Son of a *GUN*.  Why can't you live closer to East Texas.


----------



## Big Dog

Nobody could beat the deal I got on a 550 gallon w/DC pump huh BZ?


----------



## Melensdad

Well I have now found a 330 gallon tank in Kankakee for $115 and another member sent me a PM for a 275 gallon tank in Park Forest for $75.  A brand new pump _(depending on model, is about $200)._  So I think this may end up working out for me.


----------



## bczoom

Big Dog said:


> Nobody could beat the deal I got on a 550 gallon w/DC pump huh BZ?


Yep...  There are times I wish I had that back.  Not to fret as I just picked up the same tank but bigger (about 750 or 800 gallons).


----------



## jwstewar

In case the other tank doesn't work out Bob, I just found this:

http://columbus.craigslist.org/grd/1367625877.html

Could be a nice weekend trip for you and the family out to see the Ohio leaves here in the next few weeks.


----------



## OhioTC18 RIP

jwstewar said:


> In case the other tank doesn't work out Bob, I just found this:
> 
> http://columbus.craigslist.org/grd/1367625877.html
> 
> Could be a nice weekend trip for you and the family out to see the Ohio leaves here in the next few weeks.



I could see him loading that in the back of Mrs.
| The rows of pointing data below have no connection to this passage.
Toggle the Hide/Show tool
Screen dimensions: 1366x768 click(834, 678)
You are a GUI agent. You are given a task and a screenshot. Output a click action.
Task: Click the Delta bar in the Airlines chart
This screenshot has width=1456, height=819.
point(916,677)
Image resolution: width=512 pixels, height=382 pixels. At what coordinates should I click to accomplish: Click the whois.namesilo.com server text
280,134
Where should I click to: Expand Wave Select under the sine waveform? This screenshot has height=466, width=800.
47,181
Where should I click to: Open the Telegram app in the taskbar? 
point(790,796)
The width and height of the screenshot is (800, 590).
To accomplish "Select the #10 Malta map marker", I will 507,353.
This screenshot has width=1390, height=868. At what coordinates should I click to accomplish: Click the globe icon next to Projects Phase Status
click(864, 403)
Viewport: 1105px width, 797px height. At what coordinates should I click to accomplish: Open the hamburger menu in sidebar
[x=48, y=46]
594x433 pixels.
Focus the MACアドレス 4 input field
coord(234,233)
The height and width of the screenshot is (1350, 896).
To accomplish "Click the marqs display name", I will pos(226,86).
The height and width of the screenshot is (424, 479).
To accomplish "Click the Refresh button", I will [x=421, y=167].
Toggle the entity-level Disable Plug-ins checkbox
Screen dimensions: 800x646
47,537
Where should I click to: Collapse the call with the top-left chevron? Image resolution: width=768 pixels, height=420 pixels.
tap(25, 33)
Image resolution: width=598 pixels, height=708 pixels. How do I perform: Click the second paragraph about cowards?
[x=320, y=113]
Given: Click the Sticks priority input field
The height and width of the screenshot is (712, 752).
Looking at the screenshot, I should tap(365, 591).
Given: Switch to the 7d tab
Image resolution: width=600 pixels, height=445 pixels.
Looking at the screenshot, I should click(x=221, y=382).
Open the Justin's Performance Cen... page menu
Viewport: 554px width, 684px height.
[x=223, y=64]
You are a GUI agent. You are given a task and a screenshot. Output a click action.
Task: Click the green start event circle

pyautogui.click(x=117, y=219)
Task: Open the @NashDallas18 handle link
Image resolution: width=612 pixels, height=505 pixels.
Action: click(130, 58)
Bob's "grocery getter" and driving it back to IN.


----------



## DaveNay

Why don't you call the fuel company that you are going to buy your fuel from? I got my 500 gal tank with AC pump, hose & nozzle for free.

Of course they own it, but that just means I don't have to dispose of it if I don't want it any more, I just call them to come get it. (plus when the hose sprung a leak, and the pump stopped pumping, I called Stan and he came out with replacements for no charge.)


----------



## Melensdad

I can't call the fuel company.  I'm getting the fuel for free.  Its a 1 time deal.  Therefore no way a fuel company will supply me a tank because the fuel is coming from a trucking company, not a fuel distributor.


----------



## OhioTC18 RIP

Bob, did you ever pick one up?


----------



## Melensdad

No, I'm still looking.

There is a company called the container exchange, they have them, but they only want to deliver them in lots of 10 or more!!!  I didn't want deliver, told them I'd pick up 1 or 2 but they said no.  So I'm still on the hunt,  I have a couple people locally looking around too.


----------



## OhioTC18 RIP

I saw some unwashed 275 gal for $50. Or washed for $75 here in Columbus. Kind of a ways to travel and get one though.


----------